> Task data:
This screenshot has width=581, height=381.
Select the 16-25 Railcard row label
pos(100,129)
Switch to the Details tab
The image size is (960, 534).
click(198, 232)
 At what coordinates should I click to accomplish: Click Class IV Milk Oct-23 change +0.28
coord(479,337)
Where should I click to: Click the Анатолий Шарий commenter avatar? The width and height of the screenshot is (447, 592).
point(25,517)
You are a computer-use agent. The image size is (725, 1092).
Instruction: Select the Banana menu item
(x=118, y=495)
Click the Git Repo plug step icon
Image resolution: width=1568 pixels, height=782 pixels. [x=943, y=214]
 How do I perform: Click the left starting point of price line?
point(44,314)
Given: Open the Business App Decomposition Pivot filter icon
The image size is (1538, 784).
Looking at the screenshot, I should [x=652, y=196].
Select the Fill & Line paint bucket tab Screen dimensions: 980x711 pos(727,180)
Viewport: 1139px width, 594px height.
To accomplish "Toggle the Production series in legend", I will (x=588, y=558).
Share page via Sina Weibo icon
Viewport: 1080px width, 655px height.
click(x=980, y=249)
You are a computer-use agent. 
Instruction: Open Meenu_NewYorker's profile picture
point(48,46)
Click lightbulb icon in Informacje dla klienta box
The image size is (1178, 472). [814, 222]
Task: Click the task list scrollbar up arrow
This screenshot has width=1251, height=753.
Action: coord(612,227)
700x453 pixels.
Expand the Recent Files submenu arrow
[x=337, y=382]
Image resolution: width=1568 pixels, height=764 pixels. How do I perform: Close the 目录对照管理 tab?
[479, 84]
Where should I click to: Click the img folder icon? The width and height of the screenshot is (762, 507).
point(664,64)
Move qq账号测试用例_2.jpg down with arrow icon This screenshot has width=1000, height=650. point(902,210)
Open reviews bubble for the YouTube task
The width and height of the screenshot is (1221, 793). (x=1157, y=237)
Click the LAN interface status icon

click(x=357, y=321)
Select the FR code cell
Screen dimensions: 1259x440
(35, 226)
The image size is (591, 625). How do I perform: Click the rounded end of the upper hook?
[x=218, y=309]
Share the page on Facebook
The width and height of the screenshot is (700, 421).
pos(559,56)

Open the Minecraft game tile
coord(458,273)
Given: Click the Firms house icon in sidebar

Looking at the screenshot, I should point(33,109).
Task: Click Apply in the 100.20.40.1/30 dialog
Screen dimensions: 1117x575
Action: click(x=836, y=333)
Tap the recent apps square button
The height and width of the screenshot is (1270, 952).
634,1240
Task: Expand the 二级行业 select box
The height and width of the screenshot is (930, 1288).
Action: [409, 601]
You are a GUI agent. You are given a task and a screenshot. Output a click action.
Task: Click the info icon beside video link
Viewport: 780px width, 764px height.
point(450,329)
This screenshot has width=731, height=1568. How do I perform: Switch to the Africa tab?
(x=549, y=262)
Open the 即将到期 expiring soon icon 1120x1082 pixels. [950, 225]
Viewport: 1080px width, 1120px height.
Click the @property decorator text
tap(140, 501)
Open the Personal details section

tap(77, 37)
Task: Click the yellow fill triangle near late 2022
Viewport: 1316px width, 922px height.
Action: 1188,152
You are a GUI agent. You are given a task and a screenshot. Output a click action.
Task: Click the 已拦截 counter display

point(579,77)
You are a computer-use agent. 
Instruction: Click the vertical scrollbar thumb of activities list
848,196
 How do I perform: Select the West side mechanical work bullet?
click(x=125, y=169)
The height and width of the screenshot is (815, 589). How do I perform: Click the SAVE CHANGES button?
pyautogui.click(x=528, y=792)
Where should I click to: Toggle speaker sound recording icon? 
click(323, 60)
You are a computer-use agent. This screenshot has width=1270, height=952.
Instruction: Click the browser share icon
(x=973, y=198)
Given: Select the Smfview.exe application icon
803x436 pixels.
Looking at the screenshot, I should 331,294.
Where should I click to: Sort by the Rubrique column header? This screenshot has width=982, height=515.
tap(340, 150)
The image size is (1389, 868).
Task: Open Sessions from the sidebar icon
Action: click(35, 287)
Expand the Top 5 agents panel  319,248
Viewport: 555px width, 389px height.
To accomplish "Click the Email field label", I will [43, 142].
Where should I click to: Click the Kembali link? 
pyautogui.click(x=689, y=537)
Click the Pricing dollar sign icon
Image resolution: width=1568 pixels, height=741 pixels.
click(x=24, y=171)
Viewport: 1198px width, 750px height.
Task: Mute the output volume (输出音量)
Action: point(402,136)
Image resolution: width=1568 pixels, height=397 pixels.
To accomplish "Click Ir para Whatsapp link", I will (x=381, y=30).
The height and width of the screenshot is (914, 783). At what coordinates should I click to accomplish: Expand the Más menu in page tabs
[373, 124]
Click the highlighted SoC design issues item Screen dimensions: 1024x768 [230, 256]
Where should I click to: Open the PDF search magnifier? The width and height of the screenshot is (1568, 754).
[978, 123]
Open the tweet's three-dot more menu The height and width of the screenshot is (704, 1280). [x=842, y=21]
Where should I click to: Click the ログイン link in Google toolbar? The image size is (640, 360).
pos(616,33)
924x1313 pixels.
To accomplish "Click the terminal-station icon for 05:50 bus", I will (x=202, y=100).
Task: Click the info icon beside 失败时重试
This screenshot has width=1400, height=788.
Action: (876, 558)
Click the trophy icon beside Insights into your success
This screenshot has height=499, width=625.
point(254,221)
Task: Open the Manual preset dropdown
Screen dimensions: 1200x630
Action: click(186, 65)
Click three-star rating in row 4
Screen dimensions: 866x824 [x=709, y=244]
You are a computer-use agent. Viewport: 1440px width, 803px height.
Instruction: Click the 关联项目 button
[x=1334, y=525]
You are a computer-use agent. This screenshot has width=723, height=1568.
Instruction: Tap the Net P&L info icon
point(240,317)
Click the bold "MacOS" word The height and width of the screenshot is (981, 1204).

> Exercise prompt:
Every line that contains the string "will" should be copied from the entries.

> Exercise answer:
To accomplish "Toggle the Production series in legend", I will (x=588, y=558).
To accomplish "Click the Email field label", I will [43, 142].
To accomplish "Click Ir para Whatsapp link", I will (x=381, y=30).
To accomplish "Click the terminal-station icon for 05:50 bus", I will (x=202, y=100).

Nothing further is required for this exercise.